ポイント制度を足がかりに「楽天経済圏」を築いてきた楽天グループの経営が曲がり角を迎えている。米格付け会社が2021年7月26日、長期会社格付けを「投資不適格」に引き下げ、翌日の株価は前日比7%も下がった。
電子商取引(EC)事業を皮切りに事業を多方面に拡大してきたが、自前で通信網を構築する携帯電話事業への投資が膨らんでおり、その動向に株式市場が過敏な反応を示している。
米格付けS&Pは「投資不適格」に格下げ
米格付け会社S&Pグローバル・レーティングは、「トリプルBマイナス」だった楽天グループの長期会社格付けについて、一般的には投資不適格とみなされる「ダブルBプラス」に1段階引き下げた。
理由は債務返済能力への懸念であり、NTTドコモなど大手3社に続いて2020年4月にサービスを本格開始した携帯電話事業が要因だ。ビルの屋上などの一画を借りて設置する基地局の整備に手間取り、携帯電話事業全体への投資額が当初の想定よりも2000億円多い1兆円規模に膨らむ見通しになっている。
もともと楽天グループは、傘下の楽天モバイルが大手携帯電話会社から通信回線を借りる格安携帯電話事業を2014年から展開していた。大手3社の寡占状態に風穴を開けて、業界全体の料金水準を引き下げたい総務省の後押しを受けて、2017年12月に自前の通信網を持つ「第4の通信事業者」として参入を表明。クラウドコンピューティングの活用によって通信網を割安に整備・運営できる技術を独自開発して、大手3社に対抗しようとした。

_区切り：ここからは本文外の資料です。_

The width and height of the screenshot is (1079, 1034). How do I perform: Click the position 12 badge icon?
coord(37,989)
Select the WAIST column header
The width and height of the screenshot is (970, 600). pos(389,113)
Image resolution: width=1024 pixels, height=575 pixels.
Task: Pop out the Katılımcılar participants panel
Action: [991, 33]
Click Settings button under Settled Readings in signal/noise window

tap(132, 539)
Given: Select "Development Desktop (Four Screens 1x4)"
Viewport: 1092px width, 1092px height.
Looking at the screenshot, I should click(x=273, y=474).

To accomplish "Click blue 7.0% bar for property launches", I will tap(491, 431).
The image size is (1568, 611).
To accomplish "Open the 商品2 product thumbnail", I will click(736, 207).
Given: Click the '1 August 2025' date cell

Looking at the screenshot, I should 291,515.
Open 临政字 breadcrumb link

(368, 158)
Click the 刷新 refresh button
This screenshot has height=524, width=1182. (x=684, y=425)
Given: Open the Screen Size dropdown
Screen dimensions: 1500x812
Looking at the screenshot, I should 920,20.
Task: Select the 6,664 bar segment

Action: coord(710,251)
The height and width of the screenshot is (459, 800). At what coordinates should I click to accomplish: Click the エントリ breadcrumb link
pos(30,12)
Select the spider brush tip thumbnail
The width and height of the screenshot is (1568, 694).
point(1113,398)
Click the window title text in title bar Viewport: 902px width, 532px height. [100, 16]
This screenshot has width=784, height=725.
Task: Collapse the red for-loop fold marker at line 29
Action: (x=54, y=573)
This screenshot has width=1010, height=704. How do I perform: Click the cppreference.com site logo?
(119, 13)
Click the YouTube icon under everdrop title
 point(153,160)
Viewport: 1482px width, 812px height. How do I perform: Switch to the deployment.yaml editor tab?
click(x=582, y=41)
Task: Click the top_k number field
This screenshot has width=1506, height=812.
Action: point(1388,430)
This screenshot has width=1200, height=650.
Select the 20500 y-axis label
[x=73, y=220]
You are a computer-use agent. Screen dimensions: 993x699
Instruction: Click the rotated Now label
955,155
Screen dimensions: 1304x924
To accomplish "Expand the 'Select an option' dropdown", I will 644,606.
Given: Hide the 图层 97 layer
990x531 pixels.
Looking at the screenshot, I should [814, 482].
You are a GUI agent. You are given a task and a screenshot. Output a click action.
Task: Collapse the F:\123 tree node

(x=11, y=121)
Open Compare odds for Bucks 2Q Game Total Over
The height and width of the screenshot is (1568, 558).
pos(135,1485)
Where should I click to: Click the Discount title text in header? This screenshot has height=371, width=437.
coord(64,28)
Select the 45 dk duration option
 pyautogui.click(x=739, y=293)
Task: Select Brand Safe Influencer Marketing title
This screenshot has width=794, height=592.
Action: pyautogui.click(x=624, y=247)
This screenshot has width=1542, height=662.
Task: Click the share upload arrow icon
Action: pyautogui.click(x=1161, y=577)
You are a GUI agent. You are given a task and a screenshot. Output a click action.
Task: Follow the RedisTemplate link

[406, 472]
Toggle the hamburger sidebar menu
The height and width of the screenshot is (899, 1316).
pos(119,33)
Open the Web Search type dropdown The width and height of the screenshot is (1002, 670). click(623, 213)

だが、携帯電話料金の引き下げに並々ならぬ意欲を燃やす菅義偉氏が20年9月に首相に就任したことで風向きが変わる。その意向を受けた総務省が、大手3社に料金の引き下げを強く働きかけて、大手3社はやむを得ず格安プランをそれぞれ打ち出した。
その結果、楽天モバイルの価格面の優位性が薄れ、つながりやすさでも基地局ネットワークを既に構築している大手3社には太刀打ちできない状況に陥った。